An observer can estimate roughly how far away an object is if the approximate size of the object, or another near by object, is known. The ratio of a typical persons arm length to the distance between their eyes is about 10. Using this information and trigonemetry the distance to the referenced object can be estimated. First, the observer holds up their thumb and aligns it with the center of the referenced object with one eye closed. The observer then alternates between closing one eye and then the other such that only one eye is open at a time. The observer then estimates the distance the referenced object appears to jump back and forth. The estimated distance to the object is 10x this number.
If an observer looks off in the distance and sees a person and appears to be about 6 ft tall. The obsever then lines up their thumb over their view of the person with on eye closed. Then by alternating one closed then the other, they see that the referenced person moves back and forth about 12 ft (Using the person's 6ft height as reference for what 12 ft looks like at that distance. In this example, the distance from the observer to the person would be about 10x the percieved back and forth movement, or about 120 ft away.

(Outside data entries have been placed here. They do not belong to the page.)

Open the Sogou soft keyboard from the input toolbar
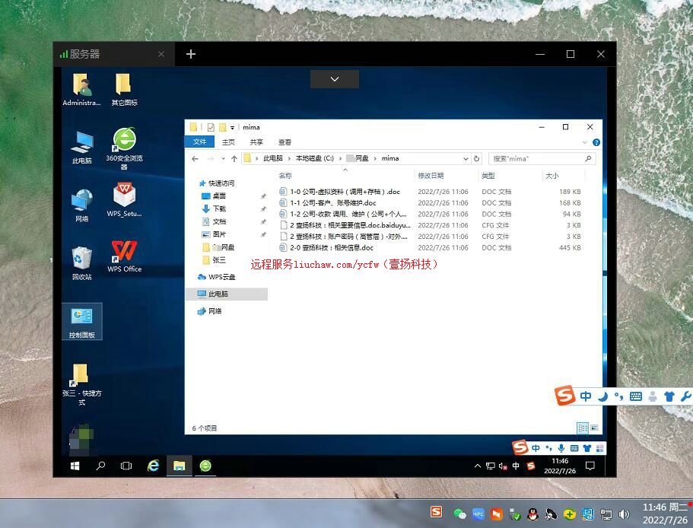This screenshot has height=528, width=693. [634, 396]
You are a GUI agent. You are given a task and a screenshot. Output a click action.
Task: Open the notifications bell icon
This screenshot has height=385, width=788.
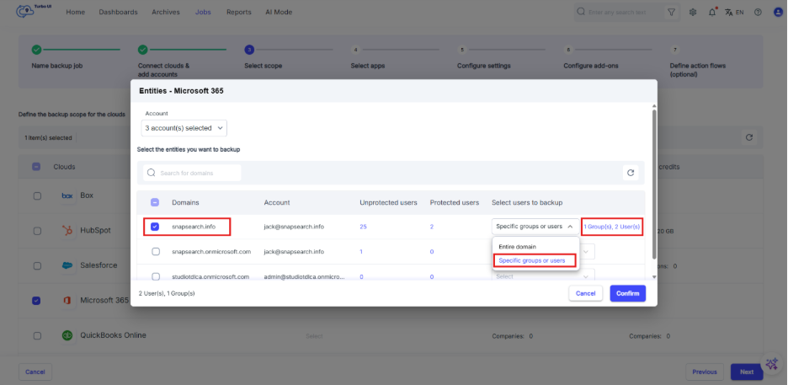click(713, 13)
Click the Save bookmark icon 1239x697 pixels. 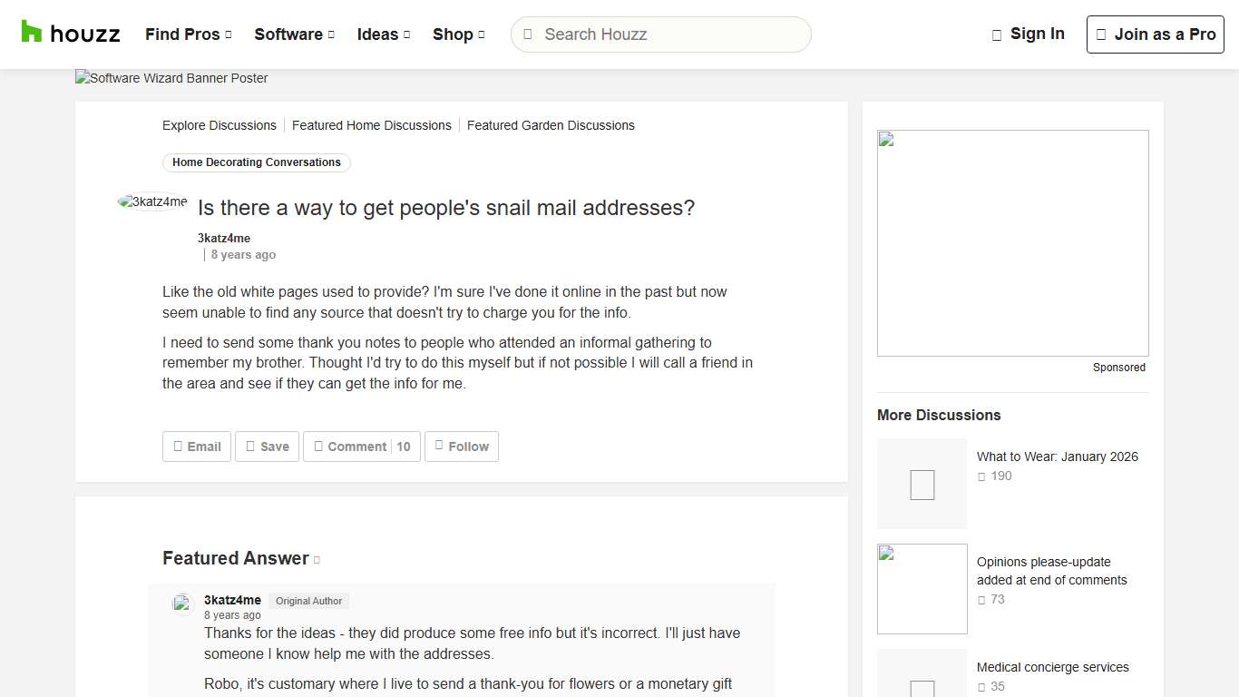click(249, 446)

The solar system is commonly illustrated with pictures that show the planet sizes to scale, but the distances between them are not to scale or not to the same scale at least. A typical image, shown here, shows the planet sizes to scale, but the distances between them are not to scale. The video here illustrates the reason why the solar system is commonly shown this way, but this technique leads the audiance to beleive that the planets are relatively closer together than they actually are./p>
Planet sizes to scale, but distances are not to scale.
The video here shows the planet sizes, starting with the Sun, and distances between them drawn to the same scale. When the video zooms out at the end, to show the entire solar system, some planets are smaller than a single pixel when depicted on a typical monitor.